Dia menjerit dan mendorong Saito jatuh, Di satu sisi, Saito snagat bahagia dan melambung karena perasaan Siesta, pada saat bersamaa pesan lainnya lewat sekilas di pikirannya , “ Haha, ini akhir hidupku. Benar-benar pendek, kuharap setidaknya aku kembali ke tanah Jepang.”


Dari kereta yang berjalan di belakang Saito, dari jendela dari kereta megah tersebut, Louise menyembulkan kepalanya keluar sambil memegang sebuah tongkat sihir coklat muda di tangan, gemetaran karena marah dan bernapas dalam-dalam.

Atap kereta Saito dan SIesta diterbangkan Louise dengan sihir Voidnya, “Ledakan.”

Karena ada jendela di belakanjg kereta, Louise dapat melihat semua yang terjadi di dalam.

Louise bergemetaran saat menonton mereka saling memeluk di kursi mereka dan Siesta mencium leher Saito.

Akhirnya, saat bibir si pelayan mendekati telinga familiarnya, kemarahan Louise meledak. Dia takkan membiarkan familiarnya dicium. Namun, begitu atap diterbangkan, dia menyadari Siesta memeluk Saito lebih erat lagi.

Alis Louise langsung naik dan tepat ketikda dia hendak membacakan kemusnahan pasangan yang bahagia tersebut, seseorang menarik kakinya.

“Kya!”

Pipinya ditarik bersamaan dnegan jeritan itu.

“Ii sa’it! Yan! Au! Funya! Ahh! Ii sa’it!”

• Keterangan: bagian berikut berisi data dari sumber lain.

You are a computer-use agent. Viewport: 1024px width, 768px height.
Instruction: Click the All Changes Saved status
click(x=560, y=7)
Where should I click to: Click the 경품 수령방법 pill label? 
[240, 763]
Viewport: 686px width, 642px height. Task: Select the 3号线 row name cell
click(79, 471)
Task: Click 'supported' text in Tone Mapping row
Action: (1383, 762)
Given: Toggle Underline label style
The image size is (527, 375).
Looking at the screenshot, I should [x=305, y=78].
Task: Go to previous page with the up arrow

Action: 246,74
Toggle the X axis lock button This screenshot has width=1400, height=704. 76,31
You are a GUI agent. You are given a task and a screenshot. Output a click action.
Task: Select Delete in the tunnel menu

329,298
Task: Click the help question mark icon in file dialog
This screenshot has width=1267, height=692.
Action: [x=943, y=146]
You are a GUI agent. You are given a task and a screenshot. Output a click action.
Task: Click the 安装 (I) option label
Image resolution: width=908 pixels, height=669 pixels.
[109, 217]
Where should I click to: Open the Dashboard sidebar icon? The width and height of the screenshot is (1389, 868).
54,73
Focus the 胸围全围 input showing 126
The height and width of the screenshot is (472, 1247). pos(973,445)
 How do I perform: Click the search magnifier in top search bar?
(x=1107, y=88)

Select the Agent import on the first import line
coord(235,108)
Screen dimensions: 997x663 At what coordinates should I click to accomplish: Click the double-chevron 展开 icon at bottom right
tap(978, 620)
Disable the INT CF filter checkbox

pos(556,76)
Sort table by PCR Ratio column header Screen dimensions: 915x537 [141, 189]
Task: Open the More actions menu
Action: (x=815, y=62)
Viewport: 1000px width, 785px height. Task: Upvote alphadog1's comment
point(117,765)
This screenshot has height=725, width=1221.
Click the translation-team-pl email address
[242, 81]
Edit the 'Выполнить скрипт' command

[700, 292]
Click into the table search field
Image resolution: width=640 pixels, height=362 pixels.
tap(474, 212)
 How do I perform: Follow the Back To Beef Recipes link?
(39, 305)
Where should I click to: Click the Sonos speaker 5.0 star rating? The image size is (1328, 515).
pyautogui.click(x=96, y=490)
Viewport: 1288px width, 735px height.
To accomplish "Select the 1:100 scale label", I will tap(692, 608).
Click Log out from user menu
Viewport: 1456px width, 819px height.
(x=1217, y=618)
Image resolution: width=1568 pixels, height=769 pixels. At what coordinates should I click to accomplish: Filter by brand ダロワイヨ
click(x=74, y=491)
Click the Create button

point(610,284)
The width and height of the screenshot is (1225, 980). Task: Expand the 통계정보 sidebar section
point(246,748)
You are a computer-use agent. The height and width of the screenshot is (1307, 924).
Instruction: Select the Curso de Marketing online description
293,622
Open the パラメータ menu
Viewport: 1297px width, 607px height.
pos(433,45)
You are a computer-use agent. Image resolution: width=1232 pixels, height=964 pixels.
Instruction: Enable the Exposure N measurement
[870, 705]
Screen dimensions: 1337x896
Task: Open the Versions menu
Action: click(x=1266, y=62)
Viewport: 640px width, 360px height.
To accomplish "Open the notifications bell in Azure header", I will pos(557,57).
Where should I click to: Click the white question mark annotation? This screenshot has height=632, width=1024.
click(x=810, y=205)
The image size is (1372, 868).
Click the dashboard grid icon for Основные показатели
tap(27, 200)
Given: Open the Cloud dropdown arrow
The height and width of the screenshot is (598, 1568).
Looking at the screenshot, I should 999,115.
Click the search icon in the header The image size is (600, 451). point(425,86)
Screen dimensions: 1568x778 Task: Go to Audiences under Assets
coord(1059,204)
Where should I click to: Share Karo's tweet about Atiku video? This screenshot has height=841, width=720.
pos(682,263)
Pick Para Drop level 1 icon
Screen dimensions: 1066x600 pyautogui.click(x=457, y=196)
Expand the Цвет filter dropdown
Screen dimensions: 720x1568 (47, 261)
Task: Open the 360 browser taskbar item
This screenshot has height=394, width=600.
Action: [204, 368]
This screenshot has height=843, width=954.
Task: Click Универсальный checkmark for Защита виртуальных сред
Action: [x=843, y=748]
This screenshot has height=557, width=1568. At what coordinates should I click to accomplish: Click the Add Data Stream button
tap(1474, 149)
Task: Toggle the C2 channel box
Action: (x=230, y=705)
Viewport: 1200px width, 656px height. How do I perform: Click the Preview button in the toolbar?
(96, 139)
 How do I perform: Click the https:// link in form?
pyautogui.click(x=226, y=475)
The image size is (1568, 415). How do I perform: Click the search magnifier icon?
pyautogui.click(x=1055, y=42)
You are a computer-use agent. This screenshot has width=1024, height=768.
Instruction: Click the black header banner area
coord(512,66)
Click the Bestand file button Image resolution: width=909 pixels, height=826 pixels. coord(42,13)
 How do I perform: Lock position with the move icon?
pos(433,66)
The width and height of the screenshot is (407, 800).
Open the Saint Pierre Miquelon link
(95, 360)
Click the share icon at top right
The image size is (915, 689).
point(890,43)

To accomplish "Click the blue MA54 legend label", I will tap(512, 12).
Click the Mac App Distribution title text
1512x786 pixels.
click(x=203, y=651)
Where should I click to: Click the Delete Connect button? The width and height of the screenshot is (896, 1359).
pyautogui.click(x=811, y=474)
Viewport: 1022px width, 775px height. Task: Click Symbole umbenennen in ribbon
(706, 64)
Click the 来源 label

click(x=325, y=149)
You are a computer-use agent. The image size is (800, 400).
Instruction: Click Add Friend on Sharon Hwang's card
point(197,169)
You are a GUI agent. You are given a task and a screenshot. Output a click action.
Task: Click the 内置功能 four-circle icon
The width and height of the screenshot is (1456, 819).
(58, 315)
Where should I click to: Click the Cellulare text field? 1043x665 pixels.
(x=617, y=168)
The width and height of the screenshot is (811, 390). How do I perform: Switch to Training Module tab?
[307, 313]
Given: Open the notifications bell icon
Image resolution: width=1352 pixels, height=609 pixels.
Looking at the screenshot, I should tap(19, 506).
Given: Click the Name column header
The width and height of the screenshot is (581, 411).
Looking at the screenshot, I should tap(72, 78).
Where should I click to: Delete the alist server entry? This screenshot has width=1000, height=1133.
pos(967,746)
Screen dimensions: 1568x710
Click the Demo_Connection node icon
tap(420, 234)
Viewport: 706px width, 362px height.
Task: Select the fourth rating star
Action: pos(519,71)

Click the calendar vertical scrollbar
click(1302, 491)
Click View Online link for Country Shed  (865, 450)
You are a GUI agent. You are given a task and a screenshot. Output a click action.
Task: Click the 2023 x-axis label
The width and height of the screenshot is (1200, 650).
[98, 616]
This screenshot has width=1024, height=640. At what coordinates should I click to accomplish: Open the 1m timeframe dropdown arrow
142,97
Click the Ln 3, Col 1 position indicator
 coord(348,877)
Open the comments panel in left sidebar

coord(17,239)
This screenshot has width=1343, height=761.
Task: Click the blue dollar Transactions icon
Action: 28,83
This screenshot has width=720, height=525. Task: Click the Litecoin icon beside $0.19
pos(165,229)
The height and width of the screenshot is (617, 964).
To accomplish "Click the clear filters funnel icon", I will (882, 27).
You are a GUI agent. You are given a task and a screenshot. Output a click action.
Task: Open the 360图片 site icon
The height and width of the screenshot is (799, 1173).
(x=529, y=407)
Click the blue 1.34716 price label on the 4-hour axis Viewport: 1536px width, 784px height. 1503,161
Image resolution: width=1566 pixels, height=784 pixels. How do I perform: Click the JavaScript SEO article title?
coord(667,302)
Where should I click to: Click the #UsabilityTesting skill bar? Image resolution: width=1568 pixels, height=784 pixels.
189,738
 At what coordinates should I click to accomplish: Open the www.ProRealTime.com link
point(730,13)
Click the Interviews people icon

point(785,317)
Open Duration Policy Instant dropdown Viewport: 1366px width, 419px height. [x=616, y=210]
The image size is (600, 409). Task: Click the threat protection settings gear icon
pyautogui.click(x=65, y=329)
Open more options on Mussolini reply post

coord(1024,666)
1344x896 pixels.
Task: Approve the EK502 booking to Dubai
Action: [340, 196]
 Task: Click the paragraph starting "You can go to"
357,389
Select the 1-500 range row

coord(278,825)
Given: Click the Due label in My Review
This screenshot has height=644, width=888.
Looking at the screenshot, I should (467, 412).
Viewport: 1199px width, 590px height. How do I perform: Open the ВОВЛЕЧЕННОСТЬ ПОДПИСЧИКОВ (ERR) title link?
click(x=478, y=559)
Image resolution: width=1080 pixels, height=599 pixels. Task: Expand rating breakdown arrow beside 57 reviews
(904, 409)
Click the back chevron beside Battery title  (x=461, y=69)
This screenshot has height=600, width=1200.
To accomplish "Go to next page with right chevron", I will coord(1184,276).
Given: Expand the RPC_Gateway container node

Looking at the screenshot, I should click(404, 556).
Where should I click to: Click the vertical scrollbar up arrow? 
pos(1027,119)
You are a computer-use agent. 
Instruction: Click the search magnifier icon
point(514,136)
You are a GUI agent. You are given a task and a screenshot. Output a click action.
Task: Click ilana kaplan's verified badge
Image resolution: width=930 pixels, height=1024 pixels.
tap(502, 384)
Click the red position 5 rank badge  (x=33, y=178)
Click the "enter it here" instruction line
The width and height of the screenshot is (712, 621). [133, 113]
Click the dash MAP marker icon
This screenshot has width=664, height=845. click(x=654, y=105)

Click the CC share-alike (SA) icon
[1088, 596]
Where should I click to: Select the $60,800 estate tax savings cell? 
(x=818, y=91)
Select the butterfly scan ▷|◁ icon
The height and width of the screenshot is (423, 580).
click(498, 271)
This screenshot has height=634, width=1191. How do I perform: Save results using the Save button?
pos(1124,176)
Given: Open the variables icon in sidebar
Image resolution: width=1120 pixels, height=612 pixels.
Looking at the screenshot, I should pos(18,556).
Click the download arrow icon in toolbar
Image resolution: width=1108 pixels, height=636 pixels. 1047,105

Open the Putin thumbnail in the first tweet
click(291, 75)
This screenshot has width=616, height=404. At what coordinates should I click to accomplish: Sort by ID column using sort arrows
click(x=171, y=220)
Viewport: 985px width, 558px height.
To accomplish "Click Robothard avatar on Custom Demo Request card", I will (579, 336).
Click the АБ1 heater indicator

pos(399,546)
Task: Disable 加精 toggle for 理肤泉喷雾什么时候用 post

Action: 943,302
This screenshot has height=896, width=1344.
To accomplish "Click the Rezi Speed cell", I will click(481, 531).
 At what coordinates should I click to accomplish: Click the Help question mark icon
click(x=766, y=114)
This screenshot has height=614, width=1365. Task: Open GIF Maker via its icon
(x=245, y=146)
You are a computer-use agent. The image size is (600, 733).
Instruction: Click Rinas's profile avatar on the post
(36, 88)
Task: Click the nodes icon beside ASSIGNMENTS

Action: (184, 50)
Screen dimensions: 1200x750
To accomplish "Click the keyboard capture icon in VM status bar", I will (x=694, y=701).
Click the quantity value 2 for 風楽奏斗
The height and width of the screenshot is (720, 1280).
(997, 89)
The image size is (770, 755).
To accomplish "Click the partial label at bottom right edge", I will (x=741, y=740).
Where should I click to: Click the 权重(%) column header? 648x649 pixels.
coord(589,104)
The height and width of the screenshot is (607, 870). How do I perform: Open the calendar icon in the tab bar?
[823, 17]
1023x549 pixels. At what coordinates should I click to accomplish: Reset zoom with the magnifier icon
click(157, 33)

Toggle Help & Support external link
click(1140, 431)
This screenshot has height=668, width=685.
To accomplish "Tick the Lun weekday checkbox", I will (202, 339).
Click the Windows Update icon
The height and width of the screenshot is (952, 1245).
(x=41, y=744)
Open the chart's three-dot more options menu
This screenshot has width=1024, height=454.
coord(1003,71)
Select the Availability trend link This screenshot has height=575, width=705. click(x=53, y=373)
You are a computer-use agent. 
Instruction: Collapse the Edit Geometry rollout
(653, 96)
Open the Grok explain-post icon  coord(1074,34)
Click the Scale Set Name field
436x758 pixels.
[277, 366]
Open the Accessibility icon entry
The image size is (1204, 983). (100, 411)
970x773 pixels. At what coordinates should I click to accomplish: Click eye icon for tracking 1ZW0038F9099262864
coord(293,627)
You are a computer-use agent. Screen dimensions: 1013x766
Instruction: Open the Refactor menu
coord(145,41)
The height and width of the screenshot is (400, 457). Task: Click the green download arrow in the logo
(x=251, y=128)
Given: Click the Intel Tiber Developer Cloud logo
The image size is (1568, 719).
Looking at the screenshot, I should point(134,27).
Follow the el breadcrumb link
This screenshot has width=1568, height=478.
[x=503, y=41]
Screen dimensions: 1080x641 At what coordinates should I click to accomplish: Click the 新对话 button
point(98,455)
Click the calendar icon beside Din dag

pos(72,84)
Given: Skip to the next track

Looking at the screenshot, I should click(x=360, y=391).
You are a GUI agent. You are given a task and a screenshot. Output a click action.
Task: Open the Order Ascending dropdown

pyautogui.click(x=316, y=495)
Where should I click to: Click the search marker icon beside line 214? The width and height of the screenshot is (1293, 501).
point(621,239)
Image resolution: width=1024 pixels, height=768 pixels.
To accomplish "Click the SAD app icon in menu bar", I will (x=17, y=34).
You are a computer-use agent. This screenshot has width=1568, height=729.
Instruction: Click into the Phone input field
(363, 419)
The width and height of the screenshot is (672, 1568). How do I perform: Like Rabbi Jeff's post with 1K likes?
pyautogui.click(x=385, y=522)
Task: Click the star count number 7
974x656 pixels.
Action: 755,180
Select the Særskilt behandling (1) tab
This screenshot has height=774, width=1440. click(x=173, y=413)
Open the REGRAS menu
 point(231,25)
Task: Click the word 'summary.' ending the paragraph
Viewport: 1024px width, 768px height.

Wajah Louise yang sering membanggakan diri dan congkak ini ditarik sebegitunya, dan tak bisa mengeluarkan keluhan satupun. Jika Saito mampu melihat adegan ini, matanya kemungkinan besar meloncat keluar saking terkejutnya.

Yang menarik pipi Louise seperti itu adalah....seorang wanita blonde nan cantik. Dia sekitar 25 tahun. Wajahnya agak mirip Louise. Jika dia menenangkan darah panasnya dan tumbuh sedikit, akankah dia terlihat seperti itu juga? Singkatnya, dia seorang wanita cantik.

“Louise kecil. pembicaraanku belum selesai, kan?”

“Auu...,nmaap. Abe-saba, Nmaap...”

Dengan pipinya ditarik, Louise berteriak dengan suara basah. Ada sekitar 4 sosok mutlak dalam hidup Louise. Henrietta, orang tuanya, dan kakak perempuan yang berlagak bos ini, Eléonore. dia 11 tahun lebih tua dari Louise, putri tertua keluarga La Vallière dan dikenal sebagai peneliti terbaik di Institut Penelitian Sihir Kerajaan, "Academia."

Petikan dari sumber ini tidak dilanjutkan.